Document passage:
● ● ● ●
Advancing Social Work and Public Health in the Global South: An Expert Perspective

May 11 @ 4:29 pm
By Communications Office

Social development projects in Africa require long-term engagement with communities on the ground, says Dr. Fred Ssewamala.

On April 5, Dr. Fred Ssewamala delivered the sixth annual Tony Tripodi Lecture on International Social Work, contrasting the values, assumptions, and methodologies of social work researchers and practitioners in the Global South (for the purposes of this talk, Sub-Saharan Africa) with those in the Global North (generally, the United States, the United Kingdom, and Europe).

Ssewamala’s personal background, anchored in both Africa and the United States, equips him to take a nuanced and comprehensive view of this topic. Born in Uganda and raised by his extended family, he earned his undergraduate degree from Uganda’s Makerere University and then came over to the United States for graduate work, earning first an MSW, with a concentration in social and economic development, and then a PhD in social and economic development policy, from the Brown School at Washington University in St. Louis.

Since then, Ssewamala has enjoyed a brilliant academic career, which at one point included a tenure-track professorship at the Columbia School of Social Work, where he still has many friends and followers of his work. He is now back at the Brown School serving as its William E. Gordon Distinguished Professor.
● ● ● ●
Data lines:
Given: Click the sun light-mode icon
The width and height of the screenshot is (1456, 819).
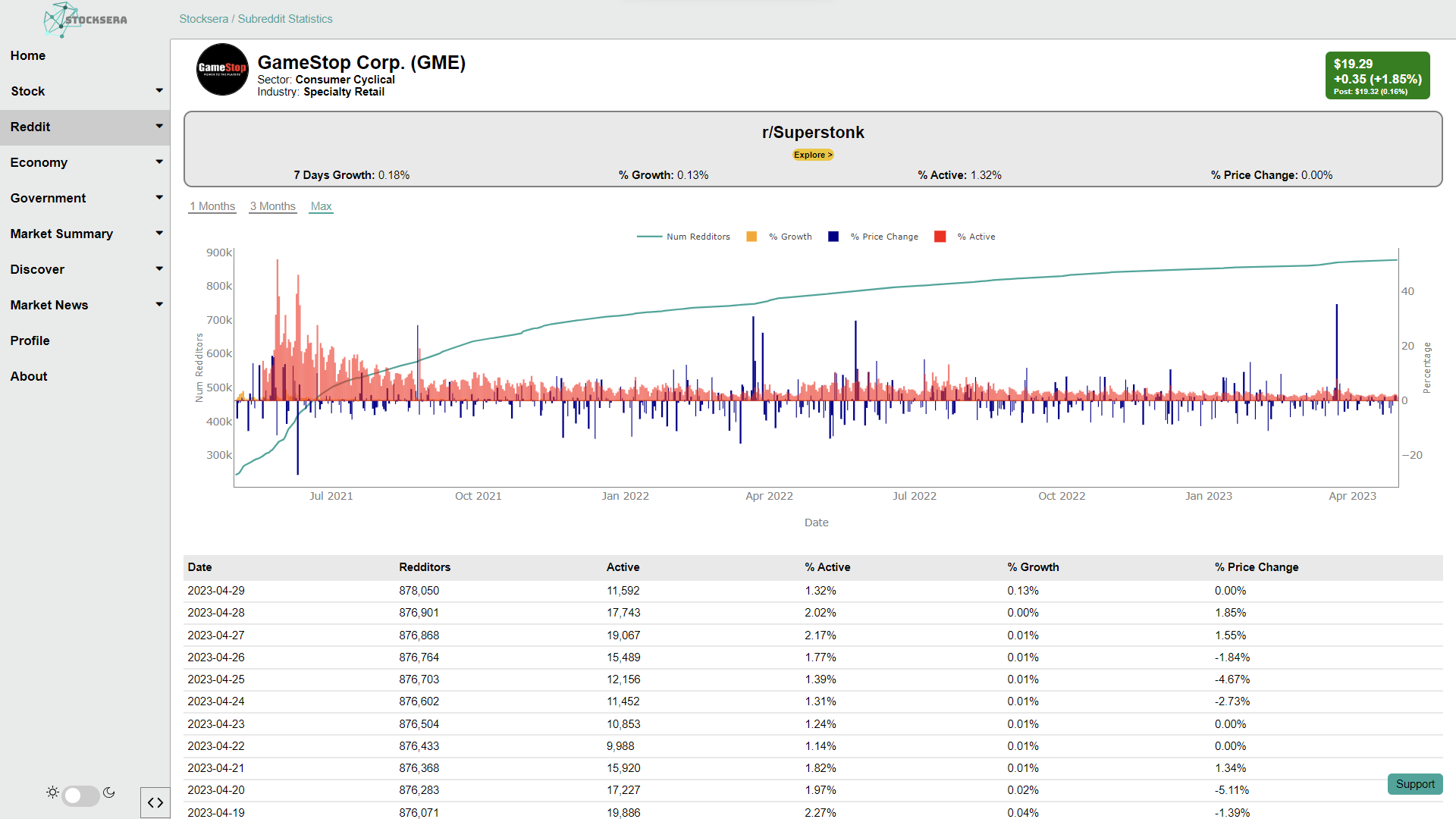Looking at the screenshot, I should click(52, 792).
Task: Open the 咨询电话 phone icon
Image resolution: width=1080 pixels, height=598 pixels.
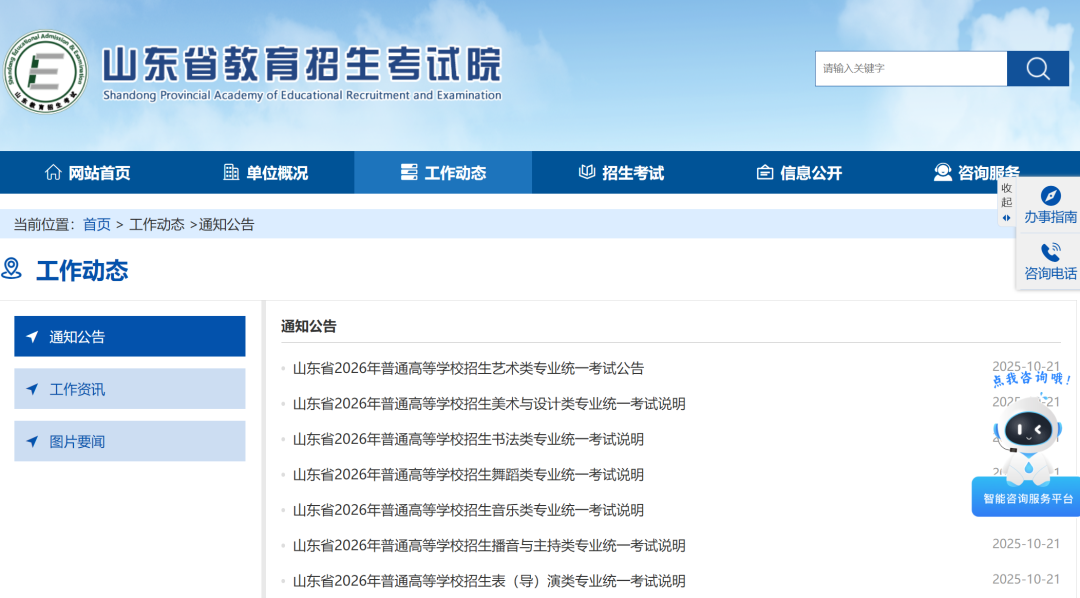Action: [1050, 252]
● ● ● ●
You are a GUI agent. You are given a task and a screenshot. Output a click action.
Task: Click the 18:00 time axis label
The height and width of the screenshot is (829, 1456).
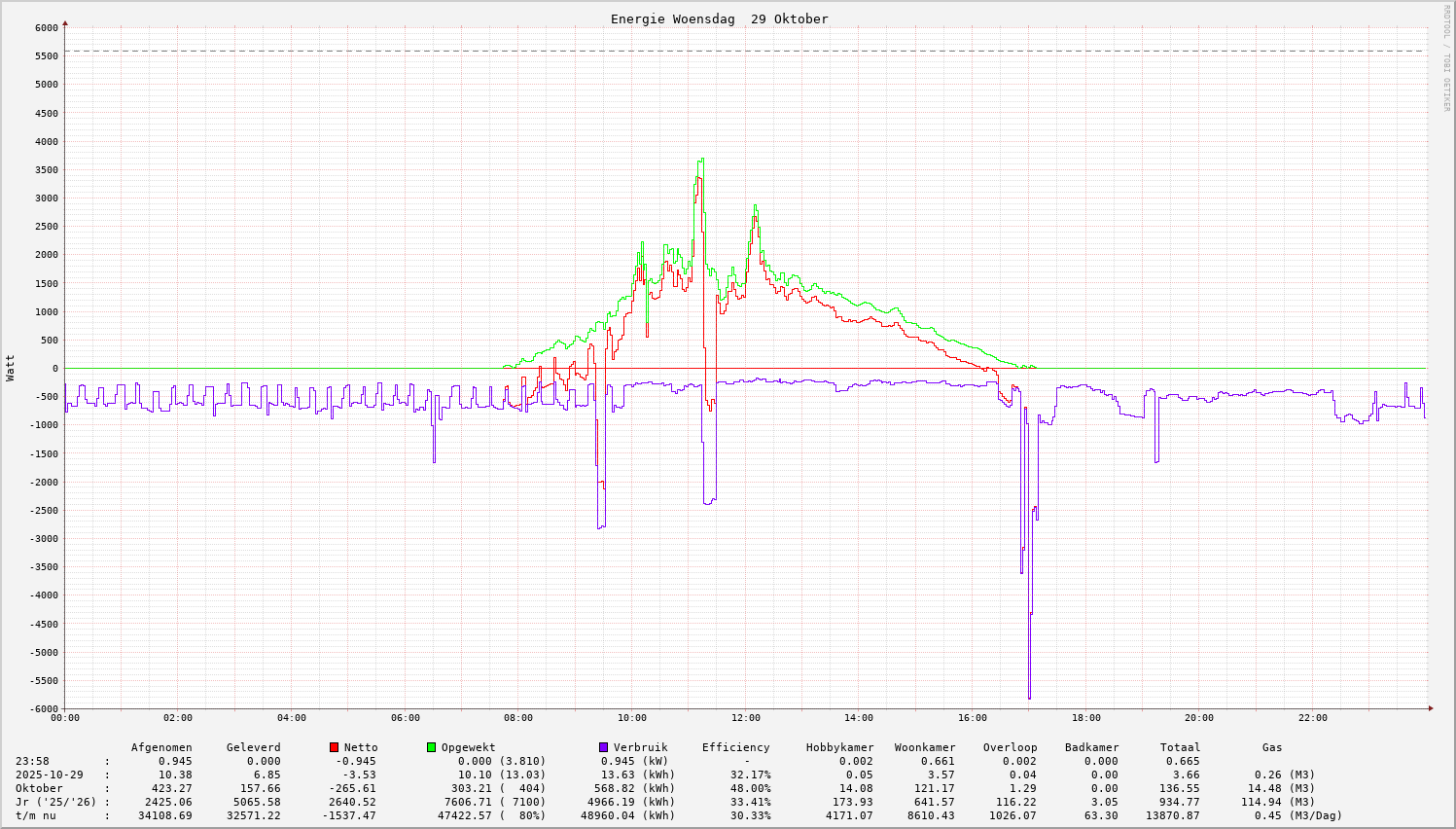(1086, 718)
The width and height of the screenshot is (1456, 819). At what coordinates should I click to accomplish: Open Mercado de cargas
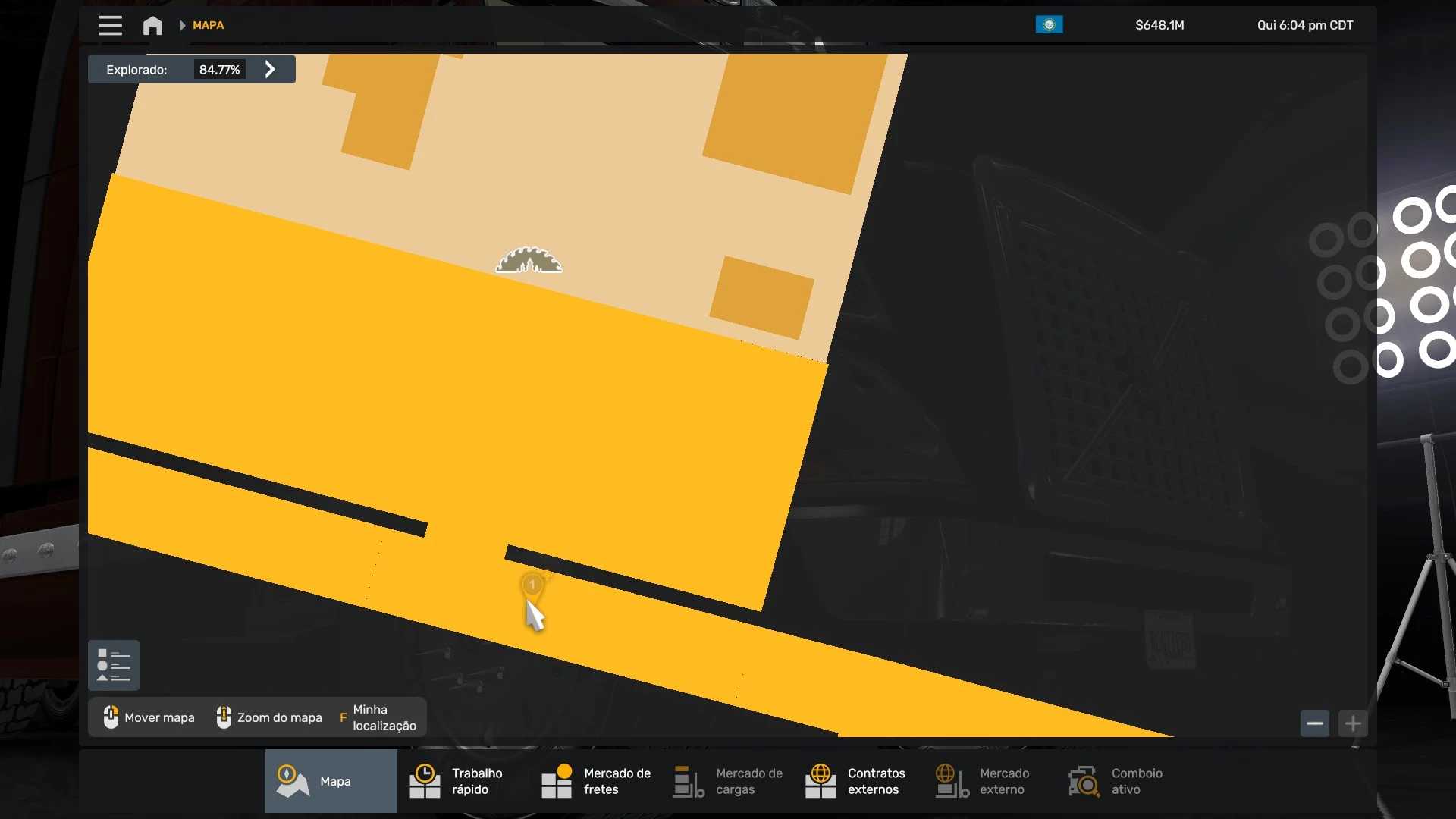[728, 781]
● ● ● ●
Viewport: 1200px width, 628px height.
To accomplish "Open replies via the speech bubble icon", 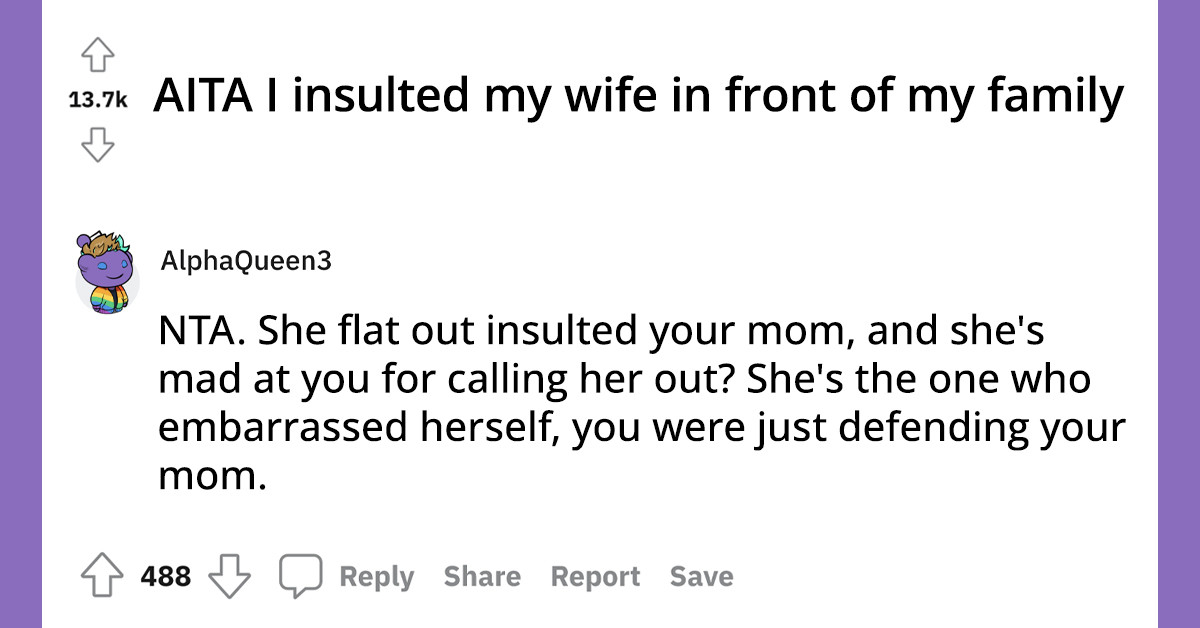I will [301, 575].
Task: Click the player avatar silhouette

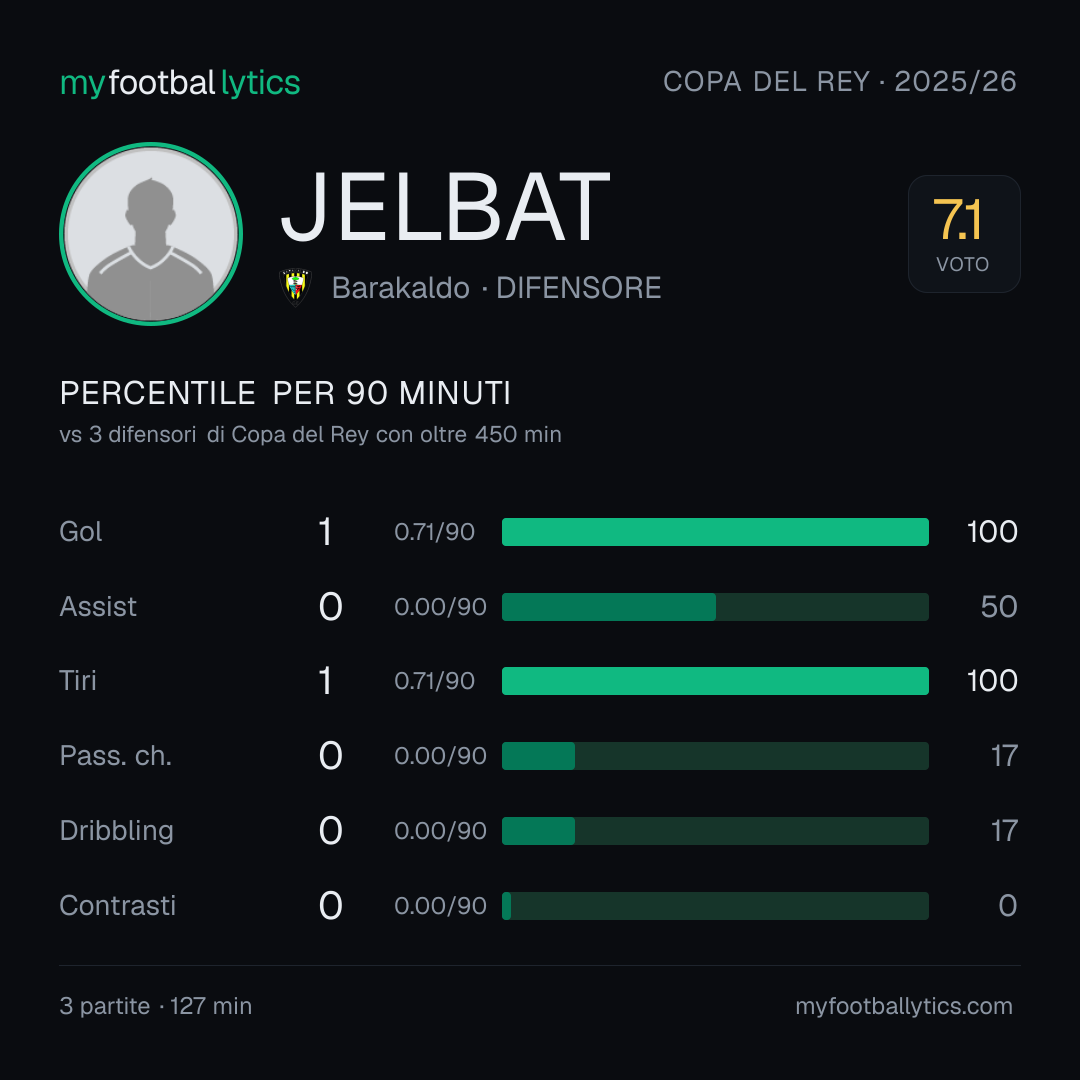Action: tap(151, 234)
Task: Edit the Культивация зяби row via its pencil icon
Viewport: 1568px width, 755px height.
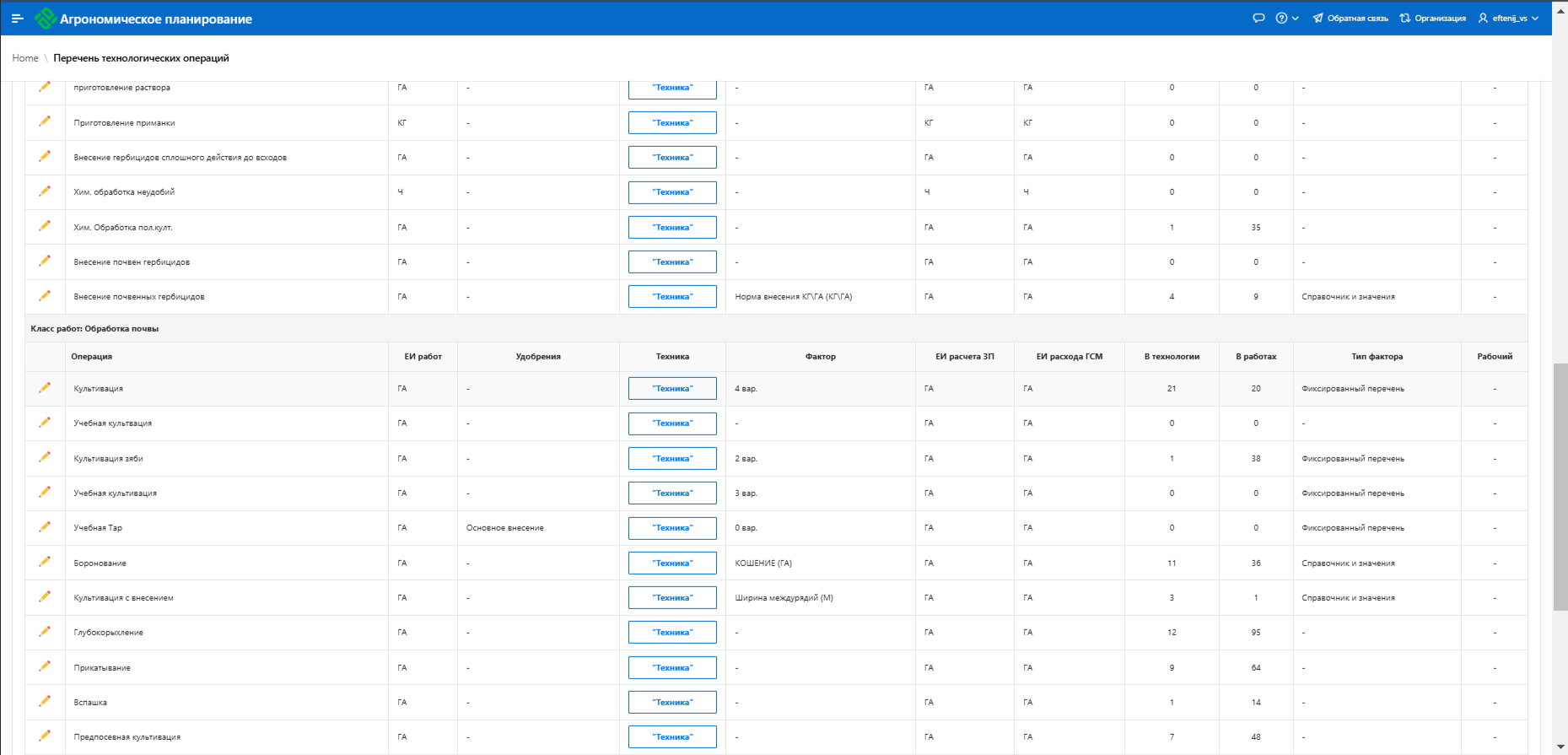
● ● ● ●
Exercise task A:
According to the lecture article, what equips Ssewamala to take a nuanced and comprehensive view of the topic? Answer in one to three sentences.
Exercise task B:
Please transcribe a passage from the lecture article, beginning at the words "On April 5, Dr." and stopping after the words "Kingdom, and Europe).".

Written reply A:
His personal background, anchored in both Africa and the United States, gives him that view. He was born in Uganda, raised by his extended family and educated at Uganda's Makerere University. He then came to the United States for graduate work and earned an MSW and a PhD at the Brown School at Washington University in St. Louis.

Written reply B:
On April 5, Dr. Fred Ssewamala delivered the sixth annual Tony Tripodi Lecture on International Social Work, contrasting the values, assumptions, and methodologies of social work researchers and practitioners in the Global South (for the purposes of this talk, Sub-Saharan Africa) with those in the Global North (generally, the United States, the United Kingdom, and Europe).